How to Use an IRA Withdrawal to Buy a Home


Scraping together enough money to make a down payment on a home can be a challenge that keeps people renting rather than owning. If you have money saved in an individual retirement account, you may be able to use some of those funds without paying an early withdrawal penalty, even if you're younger than 59 1/2 years old. However, the exception only applies to purchasing a home that you will use as your main residence, according to the U.S. legal code.

First-Time Homebuyer Defined

To qualify for the early withdrawal penalty exception per IRS guidelines, you must not have owned an interest in a main home in the last two years. If you're married, this must be true of your spouse as well. For example, you wouldn't qualify if your name isn't on the deed to your current home if the deed is in your spouse's name instead.

However, the exception can be used to pay for a home for your child, grandchild or parent if that person qualifies as a first-time homebuyer. For example, say you want to help your son buy his first home. As long as he meets the requirements, you can take out money from your IRA for his down payment.

Limits on Exception

The money must be used for qualified acquisition costs within 120 days of taking the distribution. These qualifying costs include the purchase price to buy or build a home, as well as any settlement, financing or closing costs. In addition, the exception is limited to $10,000 over the course of your lifetime.
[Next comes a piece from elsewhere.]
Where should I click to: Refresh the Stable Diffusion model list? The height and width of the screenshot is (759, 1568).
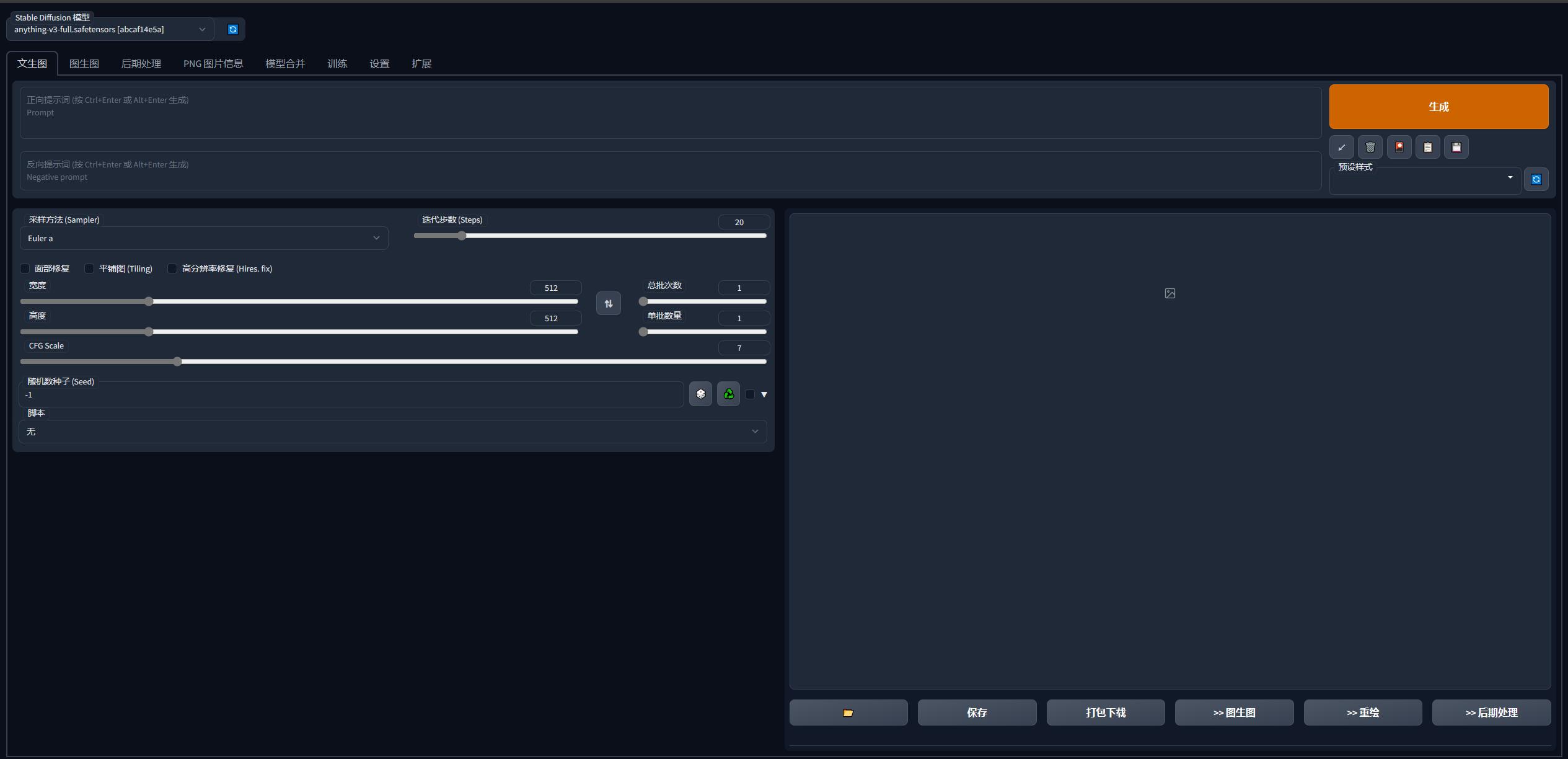click(232, 29)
For example, if you use $7,000 to purchase your first home and later want to help your daughter buy a home, you only have $3,000 of the exception left.


  • If you took out money to buy a first home and the contract was canceled or delayed, you can return the money to the IRA within 120 days of the original distribution and have it treated as a rollover.

Buying Other Real Estate With IRA Distributions

You can withdraw money from your IRA at any time, for any purpose, but it could cost you extra in taxes. For example, if you wanted to buy a vacation home and took out $10,000 from your traditional IRA at 48 years old, you would owe taxes on the $10,000, plus an additional $1,000 early withdrawal penalty because you would not qualify for the first-time homebuyer exception.